Staying on an EOL branch: the two real options
Upgrade to the current supported major: This is the recommended path. As shown in the release table above, migration guides exist for moving between major versions. Express 4 to Express 5 introduced async error handling and dropped several deprecated APIs -- the migration is documented and manageable for most codebases.
Commercial support via HeroDevs NES: If upgrading is not feasible in the short term -- common in large monoliths or compliance-heavy environments -- HeroDevs Never-Ending Support provides ongoing security patches for EOL Express branches. This buys time without requiring an immediate framework upgrade.
Most teams find that staying on an EOL branch beyond one release cycle creates more work than the upgrade itself. The longer you wait, the wider the API gap becomes.
How To Check Your Express Version
You can check which version of Express your project is running in several ways, depending on whether you want the installed version or what your package manifest specifies.
Check the installed version from the command line
npm list express
This shows the version actually installed in node_modules, including how it was resolved if you have nested dependencies.
Check from inside your application at runtime
const express = require('express');
console.log(express.version); // e.g. "5.0.1"
The express.version property is available in all modern Express major versions and reflects the version loaded by the current process.
Check what version range your project declared
cat package.json | grep express
This shows the semver range your project declared -- which may be broader than what is actually installed. Use npm list express for the resolved version.
Check globally if you used the Express generator
npm list -g express-generator
The Express application generator is a separate package. If you scaffolded your project with it, check its version independently from Express itself.

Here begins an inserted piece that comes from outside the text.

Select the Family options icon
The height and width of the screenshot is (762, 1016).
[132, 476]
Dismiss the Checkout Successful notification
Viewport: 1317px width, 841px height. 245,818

FAQ -- Express.js Support & End of Life
Q1: Does Express use Long Term Support (LTS) releases like Node.js does?
Express does not have a formal LTS program. Unlike Node.js, which designates specific releases as LTS with defined support windows, Express simply supports the latest version within each active major line. There is no "maintenance LTS" phase -- when a major version is superseded or deprioritized, support becomes best-effort only.
Q2: How long is each major Express version supported?

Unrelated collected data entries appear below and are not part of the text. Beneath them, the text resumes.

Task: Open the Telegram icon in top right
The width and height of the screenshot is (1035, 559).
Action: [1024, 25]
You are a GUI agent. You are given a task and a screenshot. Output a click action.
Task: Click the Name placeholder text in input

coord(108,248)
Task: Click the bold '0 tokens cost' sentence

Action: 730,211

Express does not publish fixed support durations per major version. Support continues as long as the maintainers actively develop that branch, which is tied to community demand and Node.js runtime compatibility rather than a fixed calendar. The release table above shows the current end-of-support status for each major line.
Q3: What is the difference between "ongoing" support and EOL for Express?
A branch listed as "ongoing" in the release table receives planned bug fixes, security patches, and dependency updates. An EOL branch may receive patches for critical security vulnerabilities at the maintainers' discretion, but no fixes are guaranteed and no new features or bug fixes are planned. The difference is the presence or absence of a maintenance commitment.
Q4: How do I know if my Express version is still supported?
Check the release table above against your installed version (npm list express). If your major version shows an end-of-support date that has already passed, you are on an EOL branch. If it shows "ongoing," you are on an actively maintained line -- but make sure you are on the latest patch release within that major, not an older patch.
Q5: What should I do when my Express version reaches end of life?
The first option is upgrading to the current supported major -- official migration guides cover the breaking changes between major versions. If an immediate upgrade is not feasible, HeroDevs Never-Ending Support offers commercial security patches for EOL Express branches. Running an EOL version without either path in place means your application will accumulate unpatched vulnerabilities over time with no upstream remedy available.